POPs may affect reproductive development through several different avenues. Chemicals such as DDT, specific dioxins and PCBs have the capability to diminish the survival of offspring, decrease fertility and disrupt reproductive function and reproductive cycles (Han & Stone, 2001). If pregnant females are exposed to POPs, then the embryo or fetus mortality rates increase exponentially. Sex hormone levels are abnormal, sperm production is reduced, and total reproductive failure is often imminent (Swain et al, 1992). There has also been evidence that gene expression can be altered, which may indicate that POPs have the ability to detrimentally affect liver function, impede fetal ovarian development, and disrupt carbohydrate, protein and lipid metabolism (Kushtia, 2001). Dioxins and furans are known to reduce the level of testosterone in males. Fetuses exposed to dioxins through the placenta and babies through breast milk exhibit dysfunctional muscle reflexes and hypothalamic/pituitary/thyroid system failure. Infants similarly exposed to HCBs often will contract arthritis, plus will experience acute illnesses and rashes (WFPHA, 2000).

POPs in Alaskan Natives

Alaskan Aleutian villages are being exposed to extreme POP levels. In the year 2000, villagers of five Aleutian villages took blood tests for POPs. Results of the blood samples showed higher than normal contamination levels (Gofman, 2003). Canadian studies have shown that PCB concentrations in the blood of adult Inuits is roughly seven times higher than in other North American adult populations (Ryan, 2000).

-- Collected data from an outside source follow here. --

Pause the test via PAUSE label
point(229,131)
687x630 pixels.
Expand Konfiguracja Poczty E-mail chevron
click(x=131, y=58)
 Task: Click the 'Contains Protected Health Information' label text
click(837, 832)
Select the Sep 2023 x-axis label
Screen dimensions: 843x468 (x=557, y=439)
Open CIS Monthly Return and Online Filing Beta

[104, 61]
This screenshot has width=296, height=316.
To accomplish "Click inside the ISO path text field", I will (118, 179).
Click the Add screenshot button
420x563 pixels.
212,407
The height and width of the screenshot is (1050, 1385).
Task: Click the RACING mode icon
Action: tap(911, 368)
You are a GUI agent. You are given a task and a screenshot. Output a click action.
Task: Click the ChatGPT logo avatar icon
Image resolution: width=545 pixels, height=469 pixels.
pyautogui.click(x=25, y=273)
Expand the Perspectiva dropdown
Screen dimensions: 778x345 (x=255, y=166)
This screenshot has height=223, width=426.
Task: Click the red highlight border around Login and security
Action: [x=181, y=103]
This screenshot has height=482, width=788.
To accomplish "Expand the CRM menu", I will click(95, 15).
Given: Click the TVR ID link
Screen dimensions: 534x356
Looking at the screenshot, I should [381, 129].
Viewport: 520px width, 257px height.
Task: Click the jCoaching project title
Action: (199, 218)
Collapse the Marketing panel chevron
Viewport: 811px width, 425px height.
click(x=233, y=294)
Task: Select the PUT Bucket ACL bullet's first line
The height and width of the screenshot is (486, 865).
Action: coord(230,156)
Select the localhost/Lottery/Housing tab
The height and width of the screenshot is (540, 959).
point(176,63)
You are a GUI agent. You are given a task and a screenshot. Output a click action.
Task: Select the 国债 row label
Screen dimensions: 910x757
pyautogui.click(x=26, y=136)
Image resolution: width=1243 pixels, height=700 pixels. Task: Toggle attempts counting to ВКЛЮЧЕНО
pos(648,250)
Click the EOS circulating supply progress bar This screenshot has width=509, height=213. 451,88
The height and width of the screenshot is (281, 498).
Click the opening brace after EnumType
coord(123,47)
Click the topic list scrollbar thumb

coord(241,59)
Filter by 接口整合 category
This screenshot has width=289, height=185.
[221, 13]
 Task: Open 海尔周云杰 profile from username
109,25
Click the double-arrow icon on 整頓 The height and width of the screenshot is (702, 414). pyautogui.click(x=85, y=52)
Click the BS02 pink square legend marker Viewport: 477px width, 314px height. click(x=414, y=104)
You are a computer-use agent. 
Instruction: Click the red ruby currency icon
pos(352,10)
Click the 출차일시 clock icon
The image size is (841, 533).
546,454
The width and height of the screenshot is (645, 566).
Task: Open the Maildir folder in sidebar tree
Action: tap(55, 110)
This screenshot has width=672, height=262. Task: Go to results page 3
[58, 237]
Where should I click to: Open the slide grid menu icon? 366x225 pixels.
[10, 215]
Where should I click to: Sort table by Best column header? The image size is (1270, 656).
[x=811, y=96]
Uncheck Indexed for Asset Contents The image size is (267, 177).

The villagers' exposure is mainly linked to their consumption of subsistence foods (Gofman, 2003). Traditional Alaska Native lifestyles include a diet based on subsistence foods. This diet provides many benefits, such as inexpensive nutrients, essential fatty acids, antioxidants, calories, proteins. Other advantages include protection from diabetes and cardiovascular disease, improved maternal nutrition, neonatal and infant brain development (Middaugh, 2001). Not only are the subsistence foods an important source of nutrition, they are also pivotal to the cultural and spiritual life of the people. Many of the marine mammals they consume are contaminated by the POPs (Chary, 2000). These animals include seals, whales, and birds. All of these animals have copious amounts of fats and organ meats. POPs usually accumulate in fatty tissue and organs, and people in the north tend to eat more of these than people further south. (Gofman, 2003).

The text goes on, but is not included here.